[RAW DATA]
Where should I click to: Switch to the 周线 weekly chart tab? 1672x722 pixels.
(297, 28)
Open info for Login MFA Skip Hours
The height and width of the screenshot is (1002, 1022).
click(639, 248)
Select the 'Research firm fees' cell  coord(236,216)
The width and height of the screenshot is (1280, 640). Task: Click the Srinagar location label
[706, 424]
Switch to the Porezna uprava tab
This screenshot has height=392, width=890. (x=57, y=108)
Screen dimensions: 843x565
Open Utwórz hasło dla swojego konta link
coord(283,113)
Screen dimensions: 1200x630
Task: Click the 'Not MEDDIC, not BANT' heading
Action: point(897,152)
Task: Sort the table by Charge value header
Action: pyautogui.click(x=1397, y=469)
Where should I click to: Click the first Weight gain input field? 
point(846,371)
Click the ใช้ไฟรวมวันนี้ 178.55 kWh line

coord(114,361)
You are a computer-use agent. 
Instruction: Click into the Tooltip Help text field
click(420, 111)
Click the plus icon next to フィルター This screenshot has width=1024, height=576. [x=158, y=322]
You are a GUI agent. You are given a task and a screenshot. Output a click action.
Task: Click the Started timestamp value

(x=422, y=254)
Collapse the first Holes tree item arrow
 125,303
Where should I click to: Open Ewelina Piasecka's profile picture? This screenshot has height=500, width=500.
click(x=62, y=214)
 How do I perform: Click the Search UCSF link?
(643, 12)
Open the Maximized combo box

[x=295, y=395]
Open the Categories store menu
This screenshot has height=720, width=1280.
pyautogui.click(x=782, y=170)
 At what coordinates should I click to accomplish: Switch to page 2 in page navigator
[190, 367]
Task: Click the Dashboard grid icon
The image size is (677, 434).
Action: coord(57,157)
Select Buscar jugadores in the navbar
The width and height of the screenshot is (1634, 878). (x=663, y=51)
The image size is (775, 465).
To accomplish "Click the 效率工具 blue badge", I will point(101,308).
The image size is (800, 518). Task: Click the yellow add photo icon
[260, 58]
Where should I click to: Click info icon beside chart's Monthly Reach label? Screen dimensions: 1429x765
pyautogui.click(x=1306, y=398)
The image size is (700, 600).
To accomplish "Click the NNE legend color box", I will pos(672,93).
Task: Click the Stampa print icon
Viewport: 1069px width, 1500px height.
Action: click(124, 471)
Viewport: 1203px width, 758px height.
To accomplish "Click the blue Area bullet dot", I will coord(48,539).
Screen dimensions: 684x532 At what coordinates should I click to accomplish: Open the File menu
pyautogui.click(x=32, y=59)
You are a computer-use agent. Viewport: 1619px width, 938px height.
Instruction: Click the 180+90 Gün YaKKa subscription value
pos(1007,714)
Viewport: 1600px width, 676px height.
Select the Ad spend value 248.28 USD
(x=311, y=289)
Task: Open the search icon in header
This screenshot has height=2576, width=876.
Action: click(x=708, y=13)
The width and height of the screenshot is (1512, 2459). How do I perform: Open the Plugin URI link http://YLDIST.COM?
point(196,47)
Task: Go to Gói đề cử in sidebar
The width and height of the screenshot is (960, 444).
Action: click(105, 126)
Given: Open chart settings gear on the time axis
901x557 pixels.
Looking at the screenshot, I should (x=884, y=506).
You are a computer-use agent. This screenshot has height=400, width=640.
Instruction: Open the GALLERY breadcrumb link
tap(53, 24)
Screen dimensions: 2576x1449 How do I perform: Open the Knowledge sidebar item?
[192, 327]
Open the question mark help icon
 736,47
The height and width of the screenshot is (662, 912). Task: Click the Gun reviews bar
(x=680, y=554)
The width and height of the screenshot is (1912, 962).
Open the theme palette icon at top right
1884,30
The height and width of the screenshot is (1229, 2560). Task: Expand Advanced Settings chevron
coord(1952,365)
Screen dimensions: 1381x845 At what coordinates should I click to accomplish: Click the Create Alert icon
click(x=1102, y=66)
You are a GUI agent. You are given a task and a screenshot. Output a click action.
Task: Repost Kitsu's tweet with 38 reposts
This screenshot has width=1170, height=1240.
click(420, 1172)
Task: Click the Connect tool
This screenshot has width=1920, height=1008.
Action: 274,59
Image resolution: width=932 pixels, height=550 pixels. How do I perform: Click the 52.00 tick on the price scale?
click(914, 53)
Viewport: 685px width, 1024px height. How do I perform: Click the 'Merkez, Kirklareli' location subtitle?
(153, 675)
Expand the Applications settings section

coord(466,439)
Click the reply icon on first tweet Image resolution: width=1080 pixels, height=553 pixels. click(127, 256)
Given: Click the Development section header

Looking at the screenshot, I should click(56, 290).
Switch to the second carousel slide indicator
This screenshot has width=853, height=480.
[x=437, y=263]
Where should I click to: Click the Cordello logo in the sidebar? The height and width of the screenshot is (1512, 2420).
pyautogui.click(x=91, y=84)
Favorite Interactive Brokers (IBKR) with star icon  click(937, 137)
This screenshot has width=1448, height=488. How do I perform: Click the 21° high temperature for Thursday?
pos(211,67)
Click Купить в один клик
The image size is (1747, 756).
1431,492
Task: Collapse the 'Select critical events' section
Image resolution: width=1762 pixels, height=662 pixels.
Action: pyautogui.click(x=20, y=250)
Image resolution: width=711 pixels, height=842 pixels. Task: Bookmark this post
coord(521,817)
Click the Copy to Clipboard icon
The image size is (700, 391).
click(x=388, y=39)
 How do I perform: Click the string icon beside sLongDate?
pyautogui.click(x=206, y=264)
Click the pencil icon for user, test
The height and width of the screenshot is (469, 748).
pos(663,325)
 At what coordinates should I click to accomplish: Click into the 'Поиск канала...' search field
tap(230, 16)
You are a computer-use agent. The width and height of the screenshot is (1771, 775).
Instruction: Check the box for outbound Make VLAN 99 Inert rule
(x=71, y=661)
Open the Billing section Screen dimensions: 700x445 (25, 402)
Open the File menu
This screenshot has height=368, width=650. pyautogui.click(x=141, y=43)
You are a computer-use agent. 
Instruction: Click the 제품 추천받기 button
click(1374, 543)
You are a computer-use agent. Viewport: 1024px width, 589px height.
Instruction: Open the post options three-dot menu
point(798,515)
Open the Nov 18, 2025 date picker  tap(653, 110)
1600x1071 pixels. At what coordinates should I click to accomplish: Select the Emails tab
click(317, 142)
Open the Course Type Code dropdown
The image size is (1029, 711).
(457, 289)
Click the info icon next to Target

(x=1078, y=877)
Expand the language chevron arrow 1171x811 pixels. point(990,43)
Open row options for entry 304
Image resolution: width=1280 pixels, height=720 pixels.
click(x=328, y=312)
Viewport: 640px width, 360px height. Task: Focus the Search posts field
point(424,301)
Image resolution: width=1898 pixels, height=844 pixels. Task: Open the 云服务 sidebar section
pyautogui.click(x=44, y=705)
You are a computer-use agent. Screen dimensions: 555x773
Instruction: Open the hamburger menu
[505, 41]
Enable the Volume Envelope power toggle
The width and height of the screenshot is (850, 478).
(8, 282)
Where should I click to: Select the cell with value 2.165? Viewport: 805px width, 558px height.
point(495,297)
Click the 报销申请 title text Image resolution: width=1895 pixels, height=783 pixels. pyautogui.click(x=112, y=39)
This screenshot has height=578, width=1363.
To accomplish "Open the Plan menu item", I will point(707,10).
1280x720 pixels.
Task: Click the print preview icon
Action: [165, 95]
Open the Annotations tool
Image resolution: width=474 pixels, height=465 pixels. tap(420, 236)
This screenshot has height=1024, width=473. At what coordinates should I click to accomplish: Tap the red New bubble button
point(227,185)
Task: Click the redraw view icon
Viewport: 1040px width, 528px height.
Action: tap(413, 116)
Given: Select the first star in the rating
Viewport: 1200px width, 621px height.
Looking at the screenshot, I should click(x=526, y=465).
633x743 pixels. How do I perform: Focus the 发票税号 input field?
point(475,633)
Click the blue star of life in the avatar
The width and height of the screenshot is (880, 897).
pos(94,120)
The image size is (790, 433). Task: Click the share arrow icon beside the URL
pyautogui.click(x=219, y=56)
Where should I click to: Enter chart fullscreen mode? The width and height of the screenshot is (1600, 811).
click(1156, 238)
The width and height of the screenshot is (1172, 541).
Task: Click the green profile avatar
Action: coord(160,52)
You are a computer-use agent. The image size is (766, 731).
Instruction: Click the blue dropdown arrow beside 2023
[/RAW DATA]
• EXERCISE PROMPT:
Wherever the word "agent" appears in the records above, copy that line.

• SOLVED PROBLEM:
You are a computer-use agent. 
You are a GUI agent. You are given a task and a screenshot. Output a click action.
You are a computer-use agent. Viewport: 1619px width, 938px height.
You are a computer-use agent. This screenshot has height=400, width=640.
You are a GUI agent. You are given a task and a screenshot. Output a click action.
You are a computer-use agent. The width and height of the screenshot is (1771, 775).
You are a computer-use agent. 
You are a computer-use agent. Viewport: 1024px width, 589px height.
You are a computer-use agent. Screen dimensions: 555x773
You are a computer-use agent. The image size is (766, 731).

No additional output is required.